The dynamic mechanical properties and fracture process of rock materials with pre-existing flaws are crucial for explaining the failure mechanisms of deeply buried constructions. To investigate the mechanical properties and fracture behavior of flawed granite subjected to dynamic loading, dynamic experiments were conducted on granite specimens by using a split-Hopkinson pressure bar test system. The effects of strain rate and flaw inclination angle on granite strength and deformation properties were investigated. The white patch initiation, micro-crack propagation, and failure mode were analyzed using a high-speed camera and digital image correlation technology. The fracture mechanism was revealed by quantitatively analyzing the localized strain field and fractal features. The results demonstrated that the dynamic strength and deformation of the flawed specimen compared to an intact specimen had more obvious strain rate effects. The development of white patches determined the direction and path of crack propagation. The fracture process and shear-tensile failure mode were closely correlated with the evolution of the strain field. Furthermore, the fractal characteristics indicated that a larger fractal dimension resulted in a more complex fracture distribution and mixed failure modes. These results provide a reference for the construction design and safety control of deep rock engineering.

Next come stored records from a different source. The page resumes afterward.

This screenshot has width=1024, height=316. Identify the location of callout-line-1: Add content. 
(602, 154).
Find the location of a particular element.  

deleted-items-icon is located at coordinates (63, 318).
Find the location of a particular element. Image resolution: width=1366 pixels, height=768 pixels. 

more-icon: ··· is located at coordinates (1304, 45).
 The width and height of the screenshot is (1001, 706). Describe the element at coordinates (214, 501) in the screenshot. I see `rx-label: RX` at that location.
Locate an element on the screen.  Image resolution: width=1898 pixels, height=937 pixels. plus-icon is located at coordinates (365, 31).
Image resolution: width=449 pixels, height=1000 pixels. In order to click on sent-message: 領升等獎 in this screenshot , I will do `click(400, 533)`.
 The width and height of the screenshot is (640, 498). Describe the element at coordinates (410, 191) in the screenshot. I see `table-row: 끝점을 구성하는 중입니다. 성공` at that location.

预先存在缺陷的岩石材料的动态力学性能和断裂过程对于解释深埋构造的破坏机理至关重要。为了研究有缺陷的花岗岩在动态载荷下的力学性能和断裂行为，使用分体式霍普金森压力棒测试系统对花岗岩样品进行了动态实验。研究了应变率和缺陷倾角对花岗岩强度和变形性能的影响。使用高速相机和数字图像关联技术分析了白色斑块的起爆，微裂纹传播和失效模式。通过定量分析局部应变场和分形特征揭示了断裂机理。结果表明，与完整试样相比，缺陷试样的动强度和变形具有更明显的应变率效应。白色补丁的发展决定了裂纹扩展的方向和路径。断裂过程和剪切拉伸破坏模式与应变场的演变密切相关。此外，分形特征表明，较大的分形维数导致更复杂的裂缝分布和混合破坏模式。这些结果为深岩工程的施工设计和安全控制提供了参考。断裂过程和剪切拉伸破坏模式与应变场的演变密切相关。此外，分形特征表明，较大的分形维数导致更复杂的裂缝分布和混合破坏模式。这些结果为深岩工程的施工设计和安全控制提供了参考。断裂过程和剪切拉伸破坏模式与应变场的演变密切相关。此外，分形特征表明，较大的分形维数导致更复杂的裂缝分布和混合破坏模式。这些结果为深岩工程的施工设计和安全控制提供了参考。